Yes - Udvanger (whose brother, Kurt Udvanger, is the director of the local grammar school) believes in conspiracy theories that claim the total control of Kazulian economy by a handful of Yeudic families.
Socialists warn that Frankenstein, who already owns two factories (and is the largest employer) in the unemployment-stricken county, will not redistribute the land amongst the poor but rather give it to his confederates, all billionaires hungry for more wealth.
"Total nonsense. Everybody who says that has been paid to sabotage our campaign by the centrist parties, who are afraid of power loss and understand the strength of the NPC", answers the local patriarch who has known Frankenstein since he worked as the director of a FlexiCorp site.
We ask about Udvanger's stance on the indigenous Showans. He hesitates, carefully deciding what to say.
"I am not a racist. I don't have anything against Showans or Dankukians or anybody else.
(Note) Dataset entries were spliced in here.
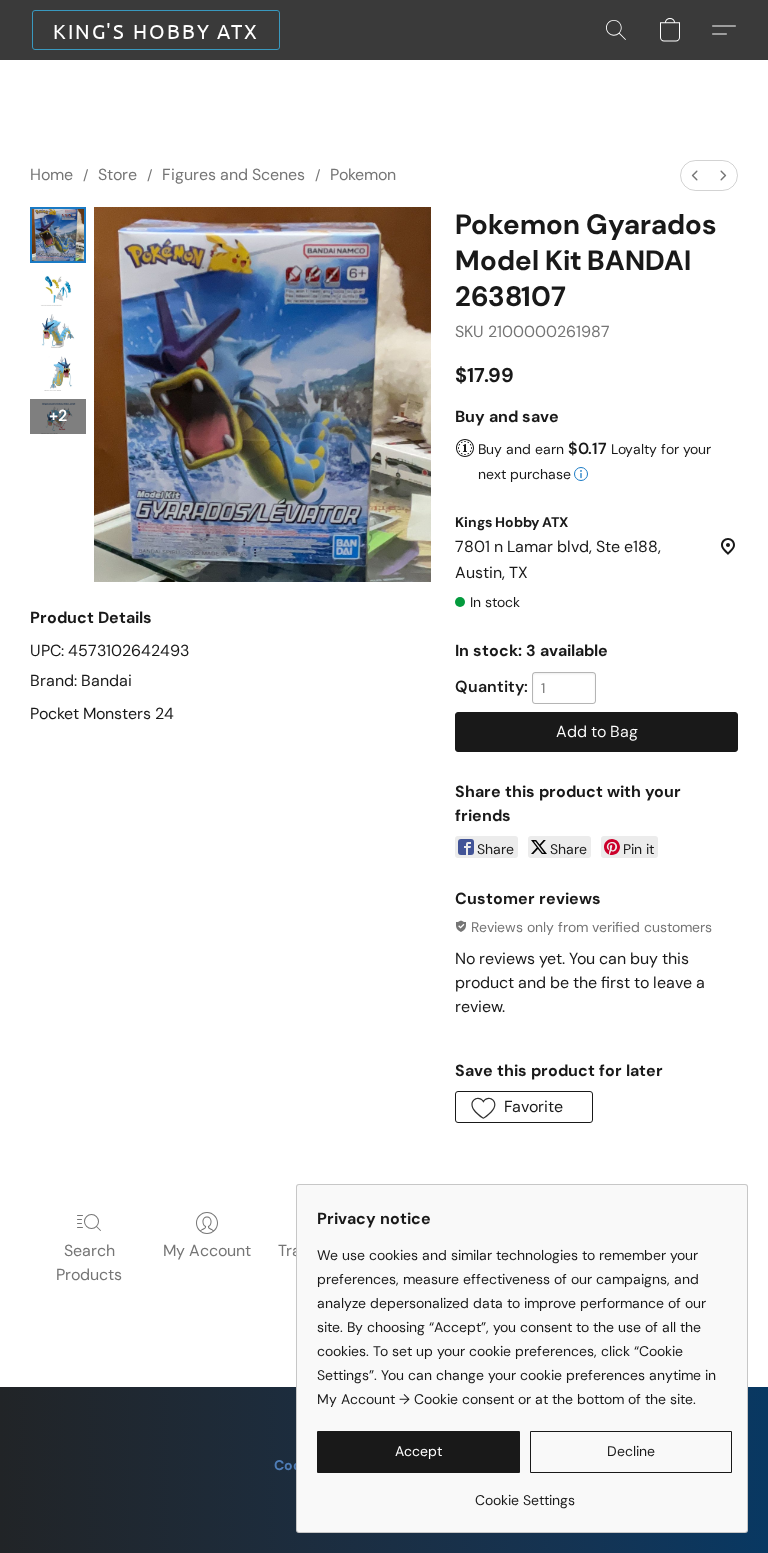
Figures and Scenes (233, 174)
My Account (207, 1250)
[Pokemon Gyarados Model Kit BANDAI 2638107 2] (58, 331)
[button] (156, 30)
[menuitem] (695, 175)
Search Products (89, 1262)
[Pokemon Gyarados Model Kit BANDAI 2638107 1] (58, 288)
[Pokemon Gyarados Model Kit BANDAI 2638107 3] (58, 373)
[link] (524, 1492)
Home (51, 174)
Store (117, 174)
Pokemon (363, 174)
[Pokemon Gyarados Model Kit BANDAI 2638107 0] (58, 235)
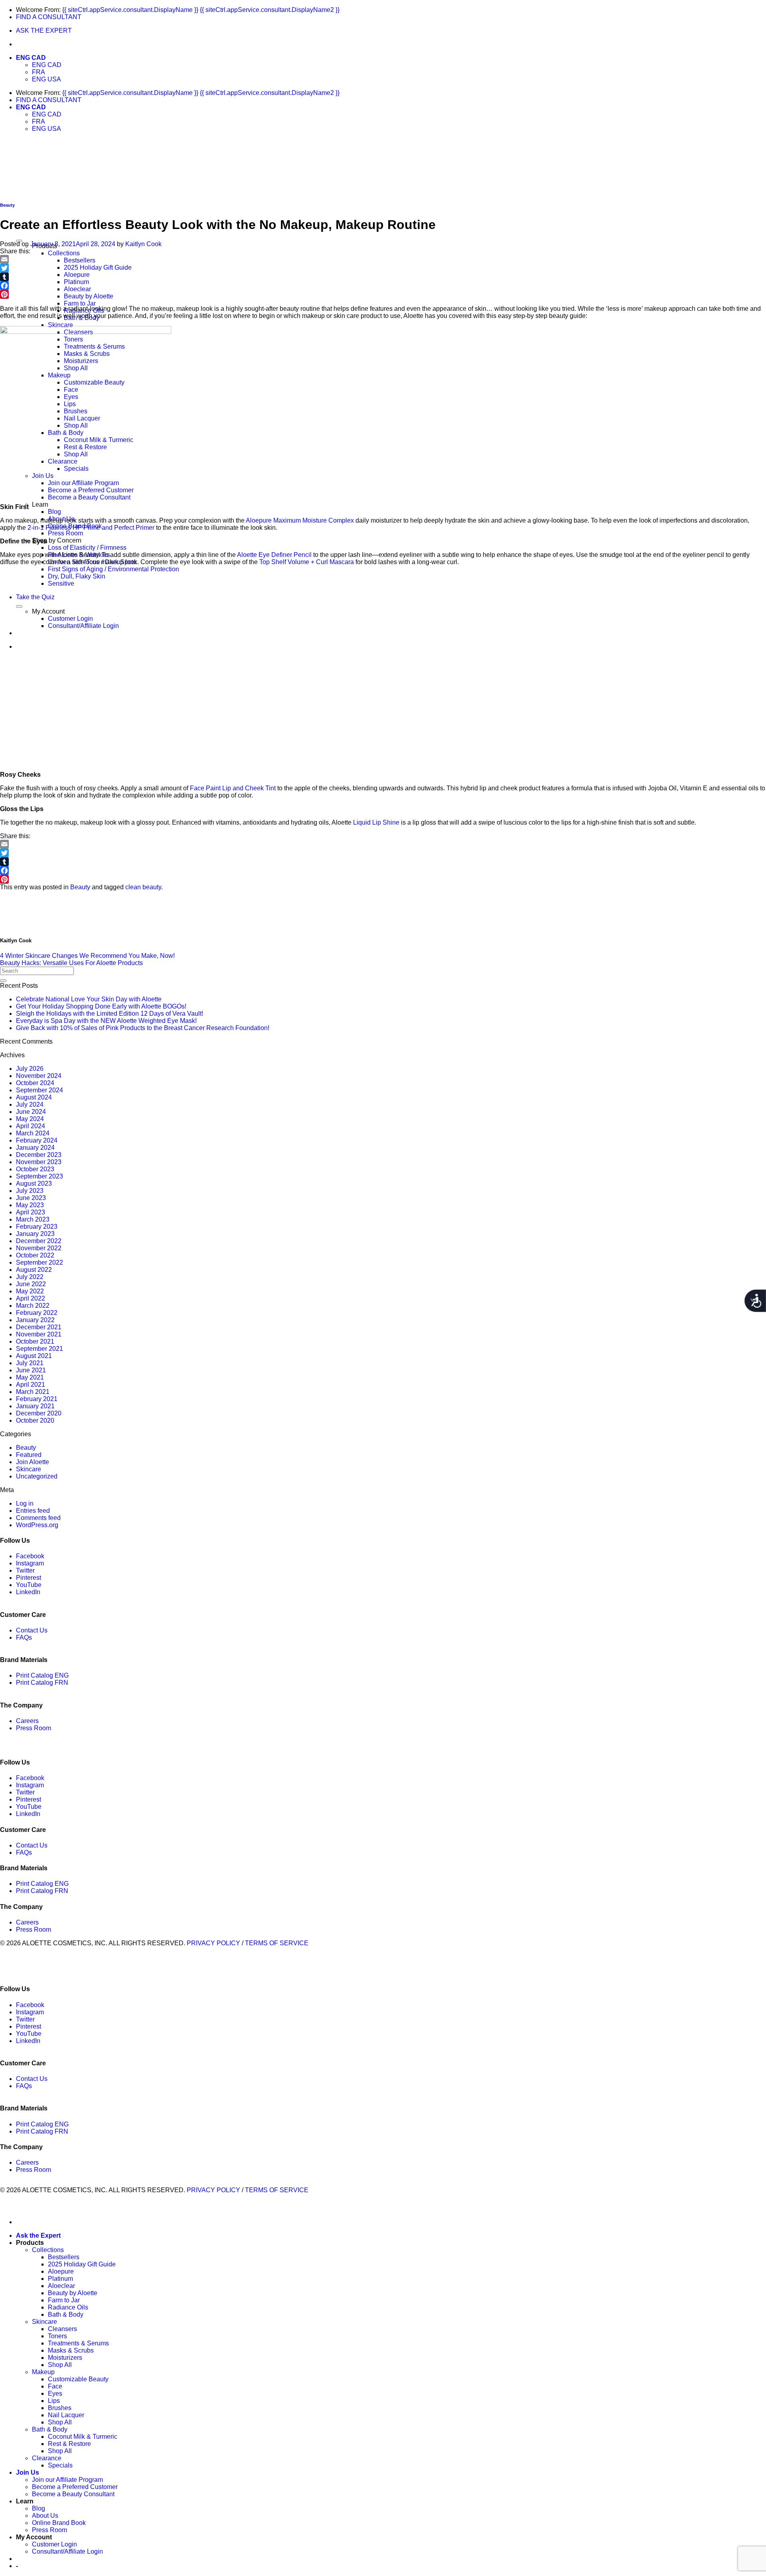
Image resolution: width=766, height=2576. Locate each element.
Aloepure (77, 274)
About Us (45, 2515)
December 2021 (38, 1327)
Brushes (59, 2407)
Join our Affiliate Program (67, 2479)
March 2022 (32, 1305)
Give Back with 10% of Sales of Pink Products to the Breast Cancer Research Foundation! (142, 1027)
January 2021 (35, 1406)
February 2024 (36, 1140)
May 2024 (30, 1118)
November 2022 (38, 1248)
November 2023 (38, 1162)
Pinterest (28, 1577)
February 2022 (36, 1312)
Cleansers (62, 2328)
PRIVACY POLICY (213, 1943)
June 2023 (31, 1197)
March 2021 (32, 1391)
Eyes (55, 2393)
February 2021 (36, 1399)
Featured (28, 1454)
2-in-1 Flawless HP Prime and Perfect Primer (91, 527)
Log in (25, 1503)
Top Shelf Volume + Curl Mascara (306, 562)
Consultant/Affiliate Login (67, 2551)
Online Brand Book (59, 2522)
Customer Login (54, 2544)
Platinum (76, 281)
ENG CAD (31, 57)
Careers (27, 1720)
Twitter (25, 1570)
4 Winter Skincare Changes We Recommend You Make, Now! (87, 955)
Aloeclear (77, 289)
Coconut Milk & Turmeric (82, 2436)
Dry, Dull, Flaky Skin (76, 576)
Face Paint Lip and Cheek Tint (233, 788)
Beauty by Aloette (88, 296)
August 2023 (34, 1183)
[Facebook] (383, 285)
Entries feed (33, 1510)
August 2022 (34, 1269)
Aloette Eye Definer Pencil (274, 554)
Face (55, 2386)
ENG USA (46, 79)
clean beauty (143, 887)
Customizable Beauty (78, 2379)
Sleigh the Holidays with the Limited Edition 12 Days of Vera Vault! (109, 1013)
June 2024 (31, 1111)
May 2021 (30, 1377)
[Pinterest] (383, 294)
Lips (54, 2400)
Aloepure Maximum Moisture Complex (300, 520)
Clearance (46, 2458)
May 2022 (30, 1291)
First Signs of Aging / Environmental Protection (113, 569)
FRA (38, 72)
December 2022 (38, 1241)
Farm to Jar (80, 303)
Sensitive (61, 583)
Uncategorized (36, 1476)
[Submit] (3, 980)
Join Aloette (32, 1462)
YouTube (28, 1584)
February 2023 (36, 1226)
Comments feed (38, 1517)
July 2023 (29, 1190)
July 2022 (29, 1276)
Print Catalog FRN (42, 1682)
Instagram (30, 1563)
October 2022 (35, 1255)
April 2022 (30, 1298)
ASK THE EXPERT (44, 30)
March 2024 (32, 1133)
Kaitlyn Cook (143, 244)
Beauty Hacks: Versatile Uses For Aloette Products (71, 962)
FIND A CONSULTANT (48, 17)
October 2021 (35, 1341)
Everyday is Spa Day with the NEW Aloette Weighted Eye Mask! (106, 1020)
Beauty (7, 205)
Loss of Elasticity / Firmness (87, 547)
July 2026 (29, 1068)
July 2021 (29, 1363)
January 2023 (35, 1233)
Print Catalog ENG (42, 1675)
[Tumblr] (383, 276)
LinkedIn (28, 1592)
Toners (57, 2336)
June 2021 (31, 1370)
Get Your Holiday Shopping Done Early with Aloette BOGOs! (101, 1006)
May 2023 (30, 1205)
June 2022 (31, 1284)
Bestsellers (79, 260)
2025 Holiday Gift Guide (98, 267)
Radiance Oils (68, 2307)
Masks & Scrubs (71, 2350)
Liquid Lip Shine (375, 822)
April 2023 (30, 1212)
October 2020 (35, 1420)
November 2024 (38, 1075)
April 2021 (30, 1384)
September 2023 (39, 1176)
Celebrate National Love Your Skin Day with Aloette (89, 999)
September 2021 (39, 1348)
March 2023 (32, 1219)
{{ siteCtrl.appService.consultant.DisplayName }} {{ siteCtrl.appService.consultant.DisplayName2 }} (201, 9)
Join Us (27, 2472)
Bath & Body (65, 2314)
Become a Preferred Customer (75, 2486)
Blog (54, 511)
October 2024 (35, 1083)
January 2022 (35, 1320)
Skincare (60, 325)
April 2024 (30, 1126)
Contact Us (31, 1630)
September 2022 (39, 1262)
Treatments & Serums (78, 2343)
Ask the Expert (38, 2235)
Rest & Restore (69, 2443)
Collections (64, 253)
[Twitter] (383, 268)
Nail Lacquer (66, 2415)
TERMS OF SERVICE (276, 1943)
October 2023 (35, 1169)
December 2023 (38, 1154)
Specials (60, 2465)
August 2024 (34, 1097)
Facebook (30, 1556)
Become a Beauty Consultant (89, 497)
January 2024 (35, 1147)
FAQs (24, 1637)
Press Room (65, 533)
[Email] (383, 259)
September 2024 (39, 1090)
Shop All (60, 2364)
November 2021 (38, 1334)
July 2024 (29, 1104)
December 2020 (38, 1413)
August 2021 (34, 1355)
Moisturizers (65, 2357)
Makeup (43, 2372)
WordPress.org (37, 1525)
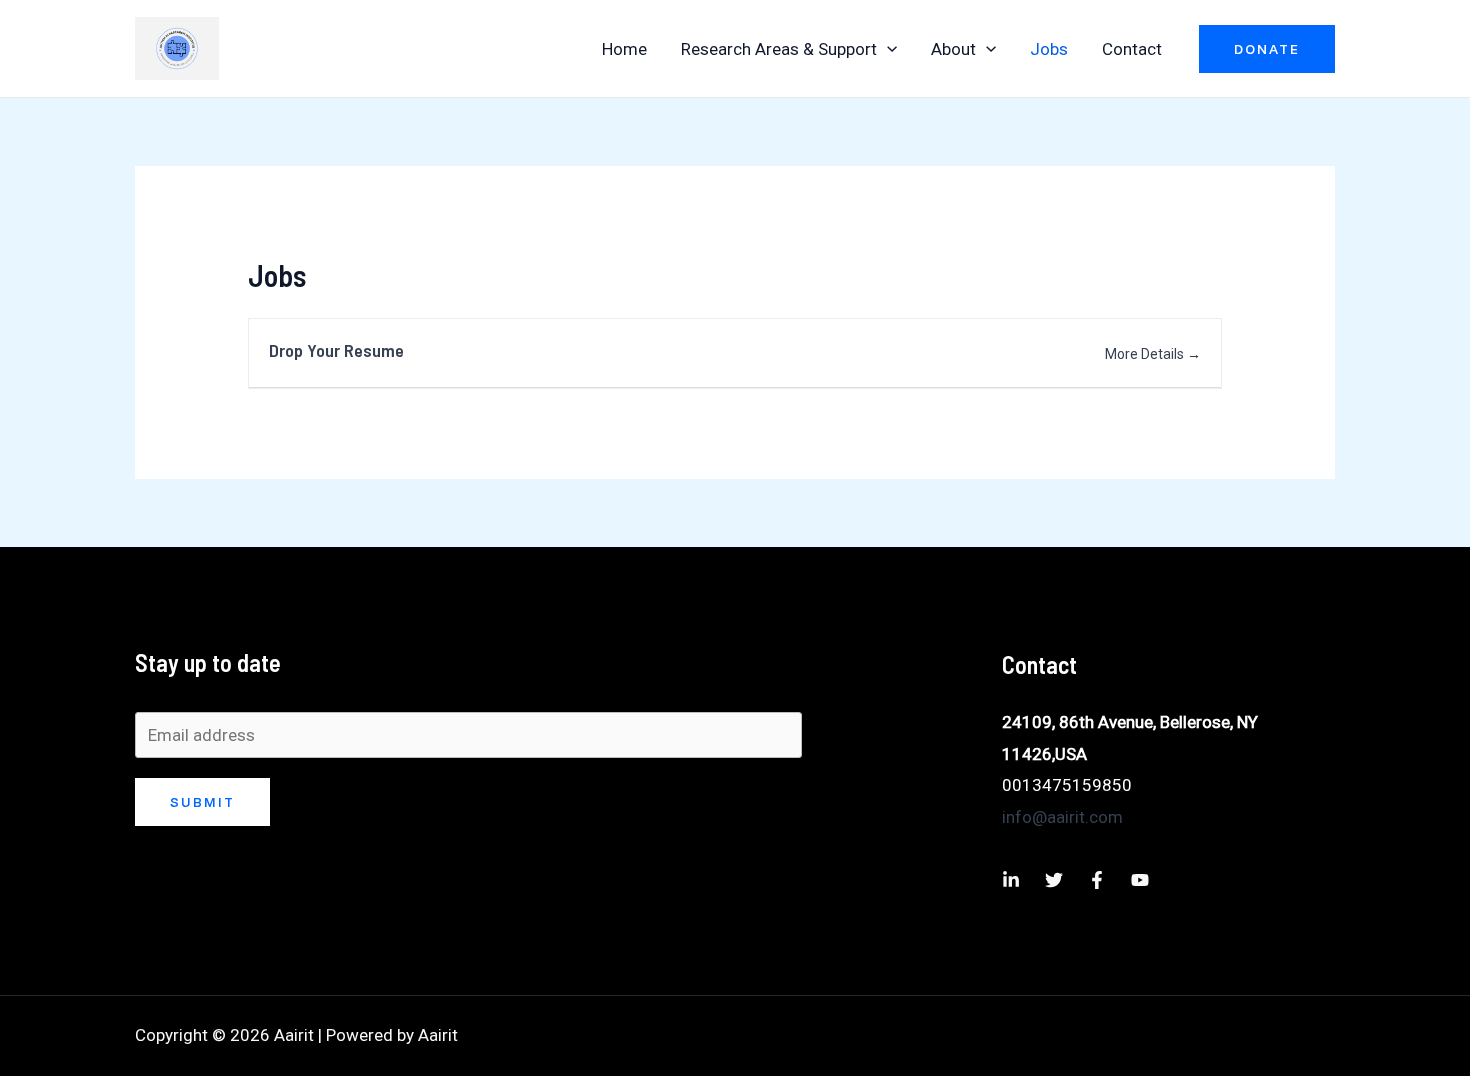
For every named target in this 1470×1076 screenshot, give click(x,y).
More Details (1146, 354)
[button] (887, 49)
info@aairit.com (1062, 817)
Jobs (1049, 49)
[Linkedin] (1011, 880)
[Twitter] (1054, 880)
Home (624, 49)
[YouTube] (1140, 880)
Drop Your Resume (336, 350)
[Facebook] (1097, 880)
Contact (1132, 49)
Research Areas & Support (779, 49)
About (953, 49)
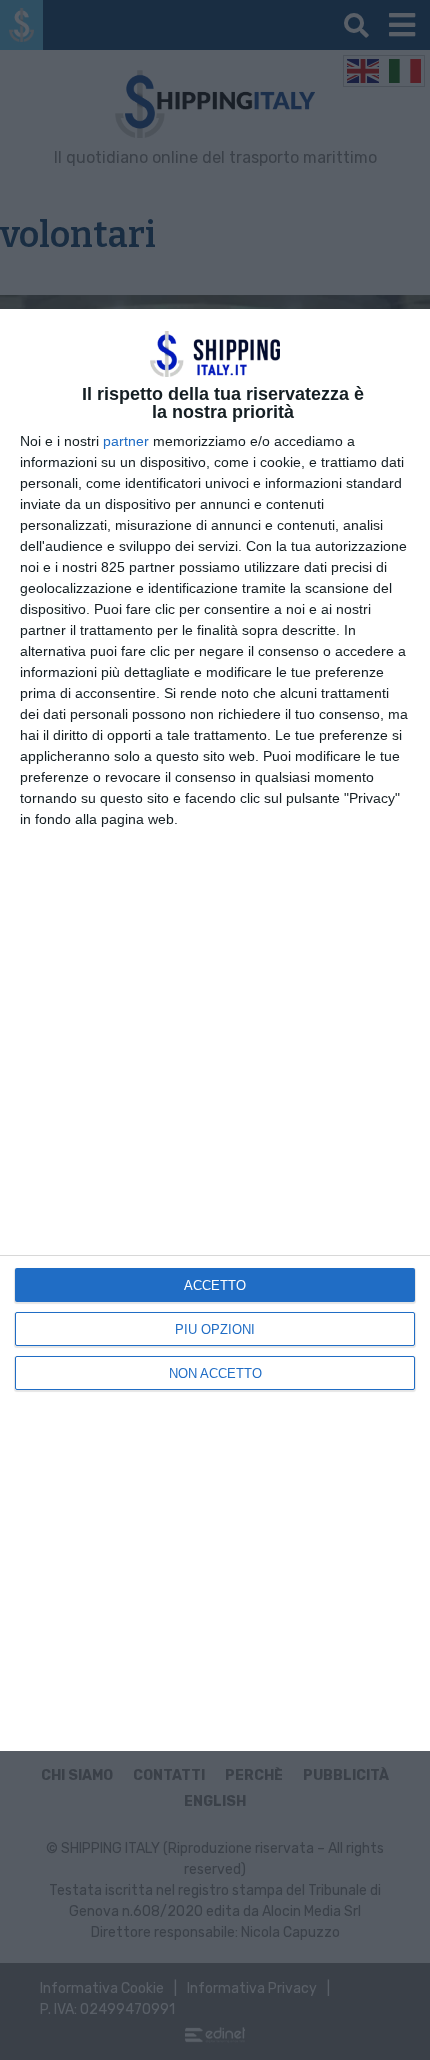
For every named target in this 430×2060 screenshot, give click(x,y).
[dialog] (215, 1030)
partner (126, 441)
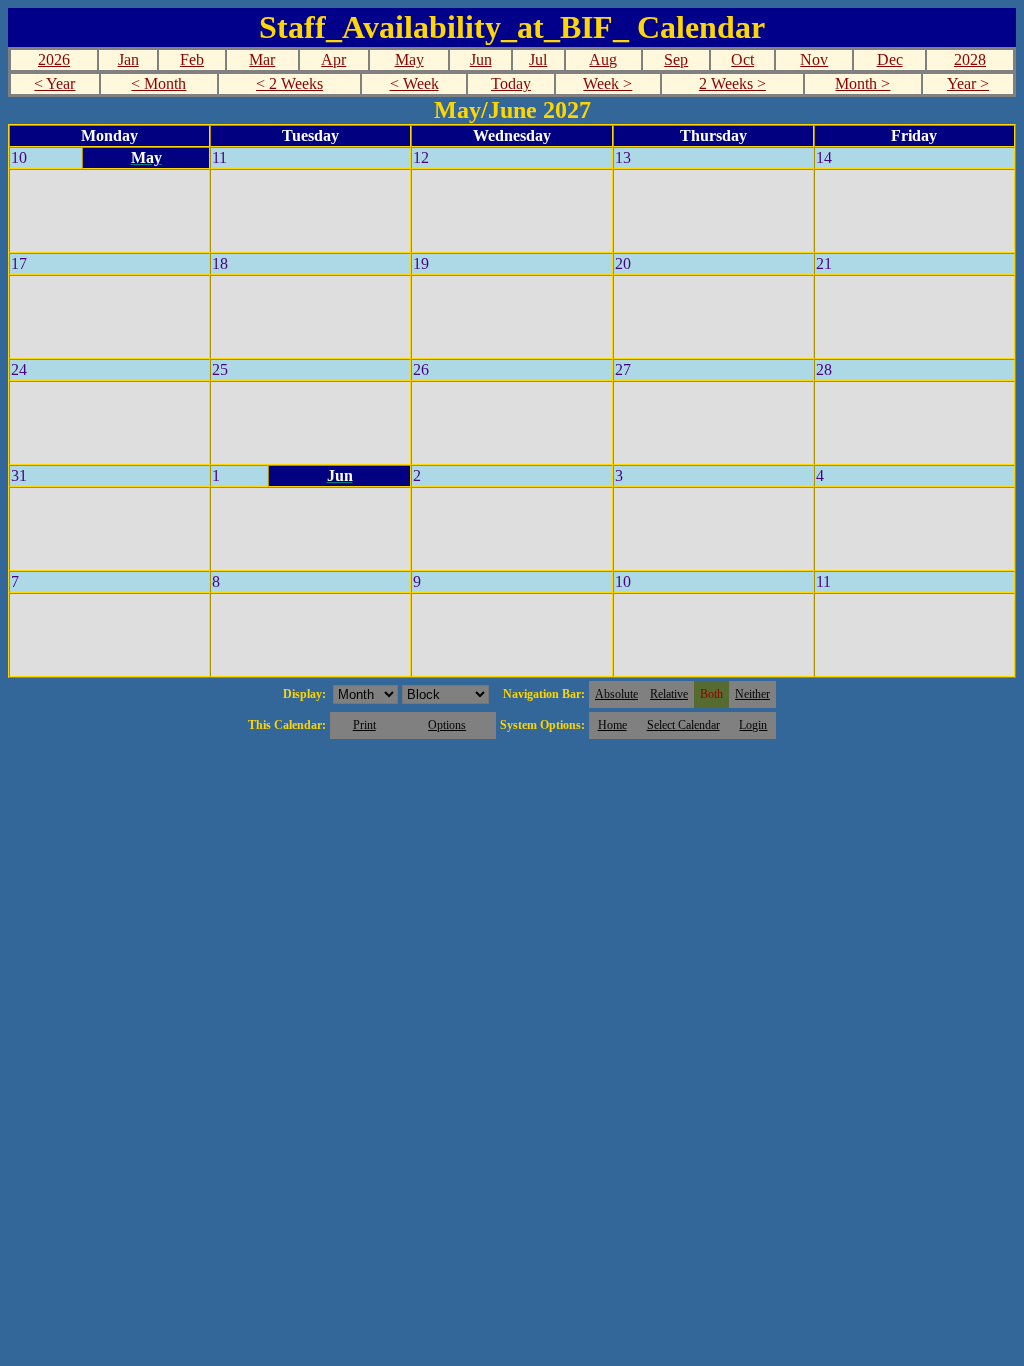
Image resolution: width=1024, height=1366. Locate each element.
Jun (481, 59)
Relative (669, 694)
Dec (890, 59)
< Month (158, 83)
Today (511, 83)
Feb (192, 59)
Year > (968, 83)
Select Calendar (683, 725)
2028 (970, 59)
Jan (128, 59)
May (409, 59)
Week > (607, 83)
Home (612, 725)
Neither (752, 694)
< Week (414, 83)
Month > (862, 83)
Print (364, 725)
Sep (676, 59)
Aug (603, 59)
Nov (814, 59)
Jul (538, 59)
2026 (54, 59)
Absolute (616, 694)
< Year (54, 83)
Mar (262, 59)
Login (753, 725)
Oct (742, 59)
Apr (333, 59)
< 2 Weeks (289, 83)
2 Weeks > (732, 83)
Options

I just think that our peoples can not exist together peacefully and believe in an ethic Kazulian-Dundorfic state."
Udvanger spends the rest of the conversation monologizing about the dangers of "the left". He speaks more carefully than Frankenstein himself, not wanting to be called a "fascist" and preferring the term "conservative nationalist" (and yet can not precisely describe the difference between the two words).
Castle Frankenstein, the former estate of Theodor Lynden Frankenstein's Hulstrian ancestors, as seen from the border tripoint.Back on the street, we meet the pastor, who refuses to tell us his name.
"God trusts in Frankenstein. I will vote for him and tell everybody who asks to do the same", says the young man, in anticipation of the Storting election.
"If I would be given the opportunity to change the vote results, I would do it. It's God's will. Have a nice day in our beautiful town."
The pastor must go home; lunch is waiting.